Author name: José Amador
Chapter Except: In an excerpt from Medicine and Nation Building in the Americas, 1890–1940 (Nashville, TN: Vanderbilt University Press, 2015),
The Pursuit of Health: Colonialism and Hookworm Eradication in Puerto Rico
PUBLISHED: 2017
https://southernspaces.org/2017/pursuit-health-colonialism-and-hookworm-eradication-puerto-rico/
#Latinaherstory #Research #Review:
#Latinaherstory Date: August 10th 2023
Amador weaves historical context for the social and political development of the modern state of Puerto Rico with the empathetic telling of great human suffering and strength. Carefully framing the doctors, the bureaucracies, and funding structures and the identities and theories that informed the approach to “treating” the Puerto Rican population of “hookworm” and critically examines why such treatment was commenced. Amador concludes in part, that the experiences of the Puerto Rican test subjects, hundreds of thousands of whom remain nameless, informed systems of information distribution that both economically benefited their imperialistic and attending physicians and but to further economic benefit, the systems of designed to identify the treatment of hookworm within main populations of “higher value” rural white poor.

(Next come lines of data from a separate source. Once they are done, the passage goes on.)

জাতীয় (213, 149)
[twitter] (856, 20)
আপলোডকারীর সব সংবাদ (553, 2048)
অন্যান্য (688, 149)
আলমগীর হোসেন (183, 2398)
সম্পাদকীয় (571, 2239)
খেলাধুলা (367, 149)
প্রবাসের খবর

Highlighting the experience of a doctor who consulted freely with American doctors explicitly for the purpose of treating rural whites based on his experiences in Puerto Rico, who was told upon his return to the still struggling island, he would NOT receive additional funding or compensation for his consulting, as archetypical. Part and parcel for the characteristic lack of compensation for an entire nation who were subject to medical colonization by an invading army that often times, did not even record their names and their exhausted mainland advocates.
#LATINAHERSTORY ADDED Guiding Questions:
1) Do newspapers and biomedical journals at the time of invasion (1899) influence the understanding of mainland medical professionals about Puerto Ricans?
2) Who did race and class impact the way their illness was described, etc reference to “lazy worm”?
3) How does the biomed/ical system address eugenics based language in past scholarship going forward?